## EXERCISE
Render the stretch of the items that opens with the line containing "Viewport: 450px width, 600px" and closes with the line containing "coord(10,410)" as a Markdown table with the columns Row and Line, one numbered row per line, leaving out blank lines.

==== DATA LISTING ====

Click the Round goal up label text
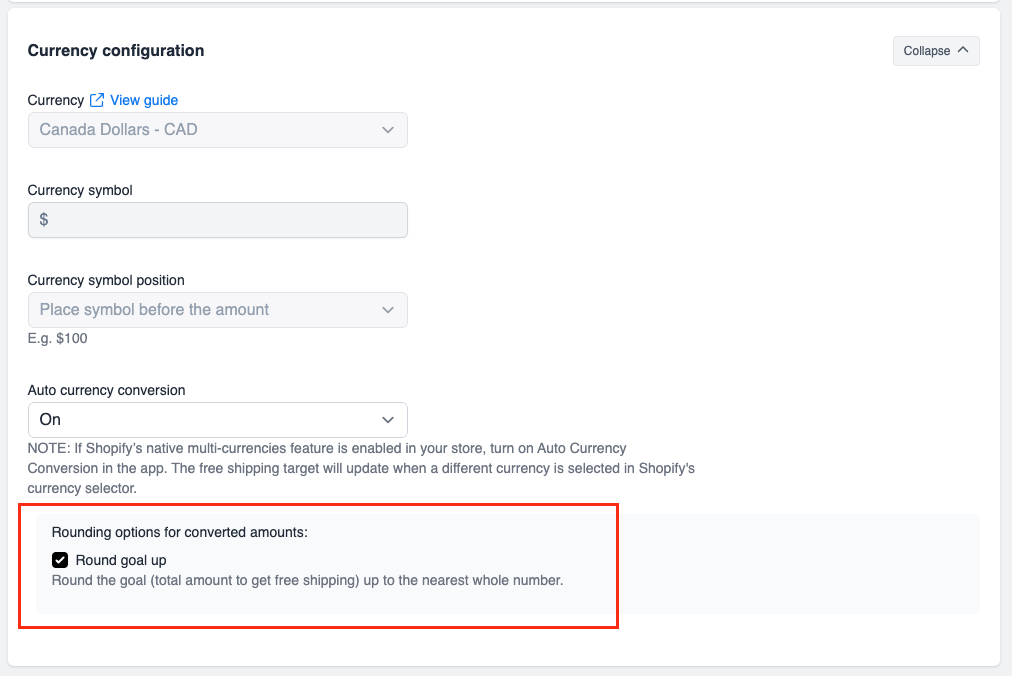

====
==== DATA LISTING ====

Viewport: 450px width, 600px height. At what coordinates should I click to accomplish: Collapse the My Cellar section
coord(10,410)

====
==== DATA LISTING ====

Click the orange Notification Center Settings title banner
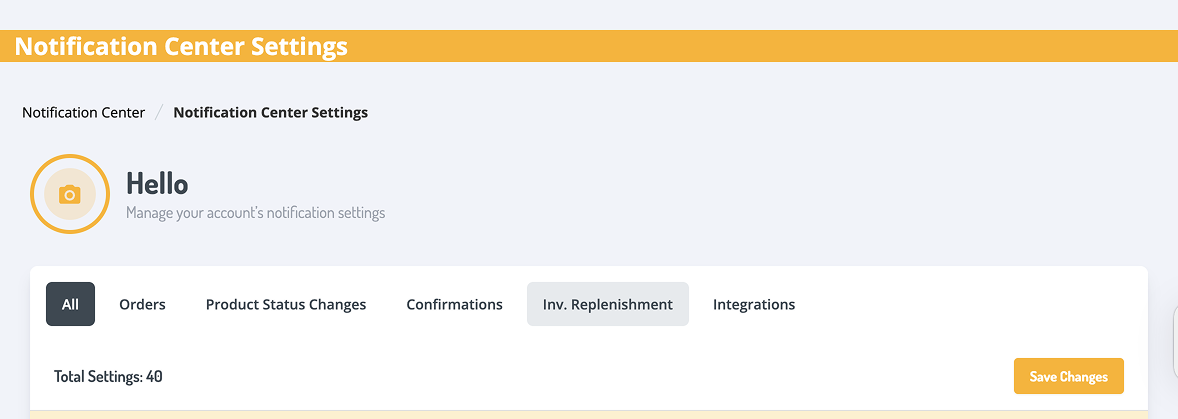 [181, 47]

====

## RESPONSE TO THIS EXERCISE
| Row | Line |
|---|---|
| 1 | Viewport: 450px width, 600px height. At what coordinates should I click to accomplish: Collapse the My Cellar section |
| 2 | coord(10,410) |